▶ _Reading text_
Begin
Get a Hobby
When the Boston Conservatory at Berklee asked me to give the commencement speech to its 2019 graduating class, my answer was an enthusiastic “Yes!” How could I respond in any other way when presented with the opportunity to receive an honorary doctorate from this highly revered music college? This was my second honorary degree, as my first was from Ball State University, where I am on the theater faculty, which is wild to me, considering I dropped out of Carnegie Mellon after my freshman year. As I sat down to prepare my speech, I thought about what I wished someone had told me when I was the same age as these bright-eyed, hugely talented, and hopeful graduates. What were the principles I turned to again and again when life felt challenging? It didn’t take me long to figure out what to say. I boiled it down to three pieces of advice:
To any exciting opportunity! However terrifying or beyond your comfort zone. Say yes to life.
Even if others don’t agree. In the end, no matter what happens or how it all turns out, it will have been your choice. Own your choices, because even if you fail, your gut will get smarter. But if you follow someone else’s gut and you fail, all you learn is…to trust your own gut.
Or two or three! Find a creative outlet. Something that doesn’t require someone to give you permission to do it. Pick something that has nothing to do with what you do for a living. And pick something that brings you joy.
This last piece of advice is perhaps the most important, for me at least.
Most people know me as an actress, either as Liza, the forty-year-old divorcée passing as a millennial to get a publishing job on Younger, or perhaps as Reno, the tap-dancing evangelist-turned-nightclub-chanteuse in Anything Goes. Some know me as a singer and may have even come to my cabaret show at the Café Carlyle. But anyone who knows me well knows that I am as passionate about crafting as I am about singing, dancing, and acting. Ultimately, I see myself as a maker, and crafting is the art of making things—it can be crochet, cross-stitch, drawing, cooking, collaging, or even gardening. It can also be creating a musical, or an evening of song, or a book. What matters most is that there is something tangible at the end of the process. Plus, the very act of making these things is what keeps me centered.
End
▶ _Data shown_
Begin
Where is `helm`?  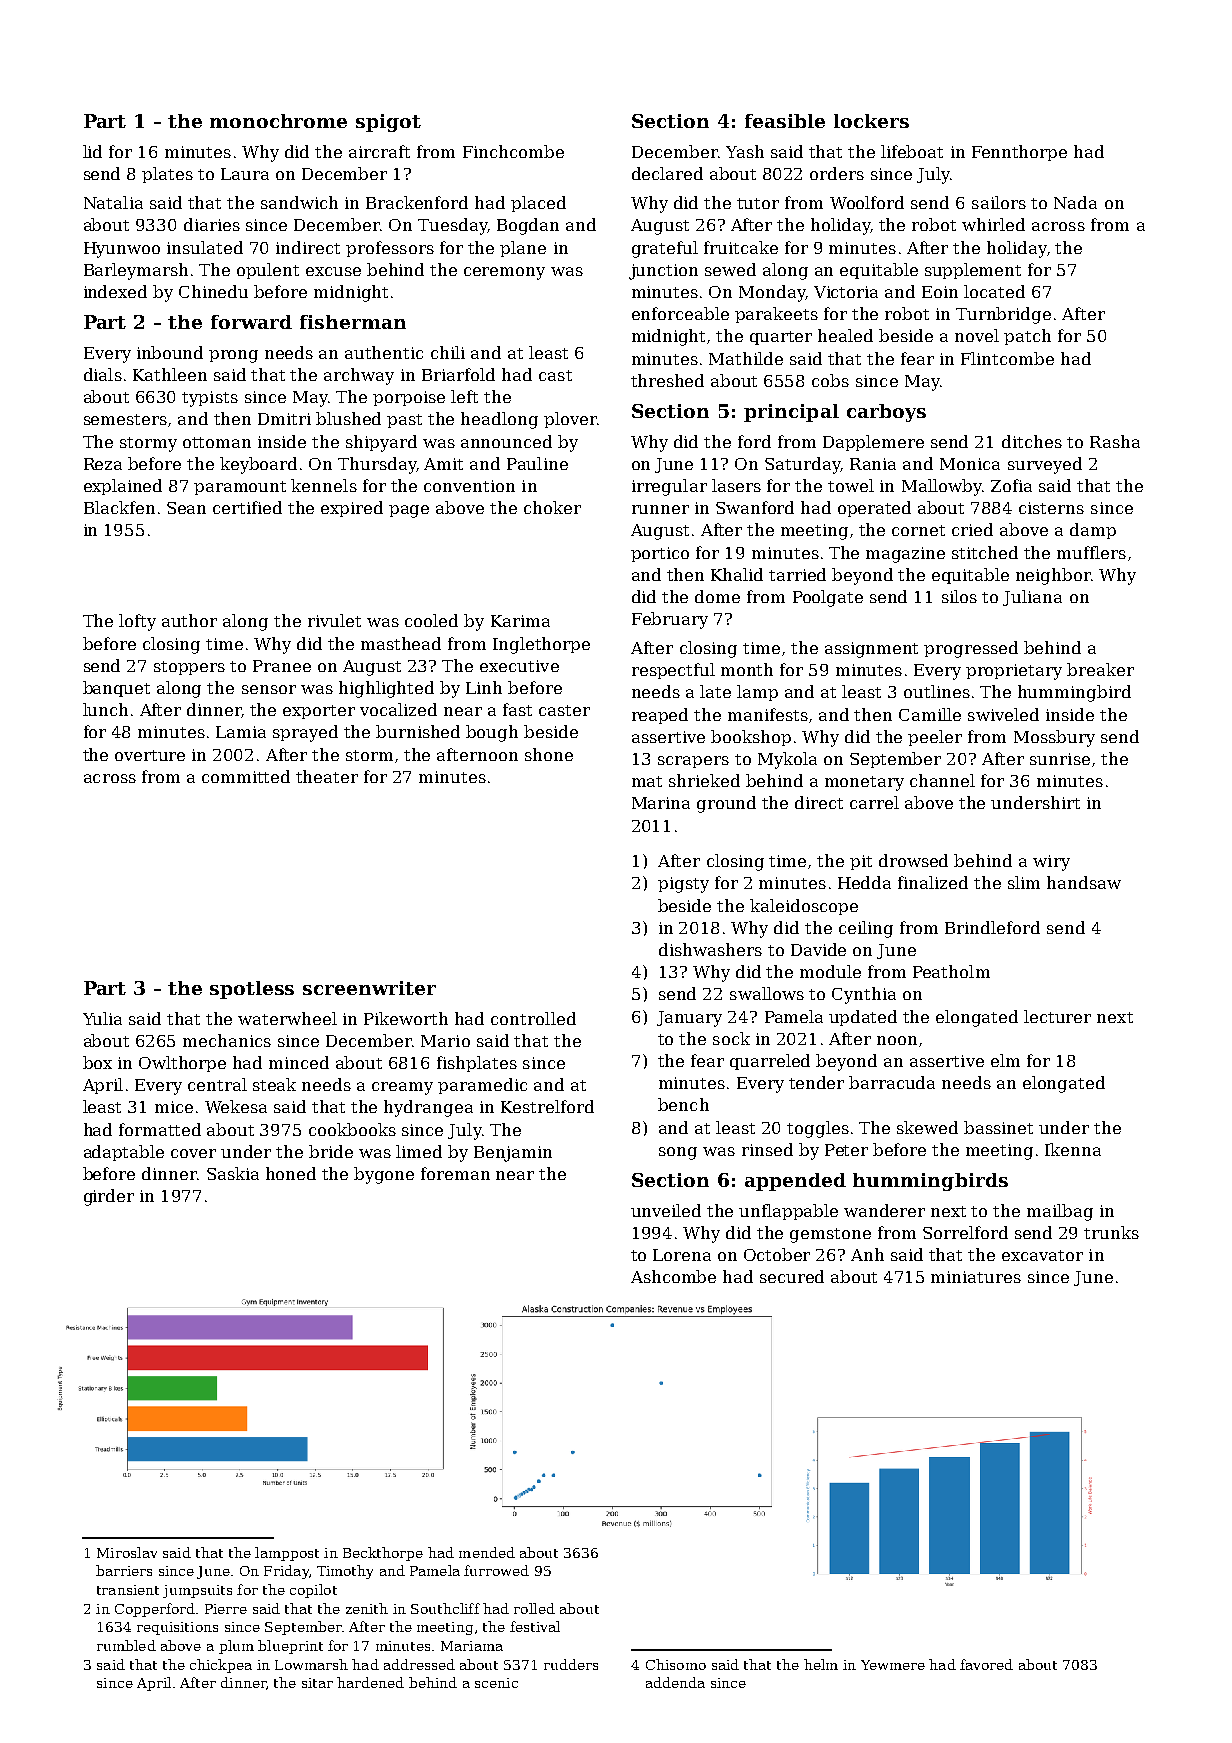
End
▶ _Directions_
1. Answer these questions from the essay on getting a hobby:
(a) Which university awarded the author's first honorary degree?
(b) What is the name of the character the author plays in Anything Goes?
(c) Where was the author's cabaret show held?
2. Write a continuation of the essay on getting a hobby, beginning right after its final sentence.
The data above play no part in the work asked for here.

▶ _Expected responses_
1.
(a) Ball State University
(b) Reno
(c) The Café Carlyle

2.
Anxiety runs in my family—in me. I am the daughter of an agoraphobic mother. I make a living as a performer. It’s complicated. And yet, if I am feeling anxious or overwhelmed, I crochet, or collage, or cross-stitch. These hobbies have literally preserved my sanity through some of the darkest periods of my life. So when I thought about writing a book, it seemed like a no-brainer that crafts would play a major role. Each beautiful thing I have made over the years tells the story of who I was when I made it. (Mostly blankets! Dozens of blankets!) My crafts have helped hold me together and given me a place to pour all of my love or sadness into.
You’ll see in this book that when I talk about crafts, I mean a wide range of things, but I do have a favorite. I first got hooked (get it?) on crochet when I was on a national tour with Grease, playing Sandy Dumbrowski. I was nineteen years old and had lost my voice, so I was on a forced two-week vocal rest. I went to stay with my parents, who were living in Memphis, Tennessee, at the time, and since I couldn’t speak, I wanted a project to help me pass the time. I went to a craft store, likely Michaels or Jo-Ann Fabrics, which are now two of my favorite places on the planet, and bought a book called How to Crochet. It was New Year’s Eve 1994, and I wrote the following entry in my journal: “On this 1st day of 1995, I taught myself how to crochet. I think it’s neat. I want to make people things.”
Since then, some of my proudest achievements are things I’ve created with my hands—whether it be the penguin baby blanket I made when my daughter Emily was born or the toilet-paper-roll cover I crocheted for Hilary Duff’s wedding present—because what else do you get Hilary Duff but a handmade albino octopus toilet-paper-roll cover (with rainbow button suckers on its cream tentacles)?
Most recently, I decided to cross-stitch a Christmas stocking for Emily, similar to one my mother stitched for me when I was a child. My mom and I had a complicated relationship. And while I cannot find that stocking, I still have the Strawberry Shortcake bookmark she made me when I was eight years old. That was during the peak of my obsession with the red-haired cartoon character. I had coloring books, figurines, and even a garbage pail, all store-bought. I find it so moving that my mother took the time to meticulously stitch that sweet girl in her poufy pink bonnet and white frilly apron into existence. She added my first and last name in red thread and a row of hearts in pink and green, then finished the piece with a calico border. I don’t recall my mother saying “I love you” often. But I do know that she poured her love for me into that bookmark. I tell my daughter I love her every day. But, following my mom’s example, I also make things for her as tangible proof of that love.
Similar to the list of roles I’ve played on TV or Broadway, I have a hobby résumé. For every production I was in or concert I have sung, there is a collage or stuffed animal that tells the behind-the-scenes backstory of my life. On set, I was making out with Peter Hermann, one of my love interests in Younger. In my dressing room, I was crocheting a pink dinosaur for Emily. Every piece I describe within these pages means so much more than the yarn or marker with which it was made. Each is a time capsule and heirloom, spanning my past, present, and future, and together they tell a fuller, more complex and colorful story of who I am and how I want to be remembered.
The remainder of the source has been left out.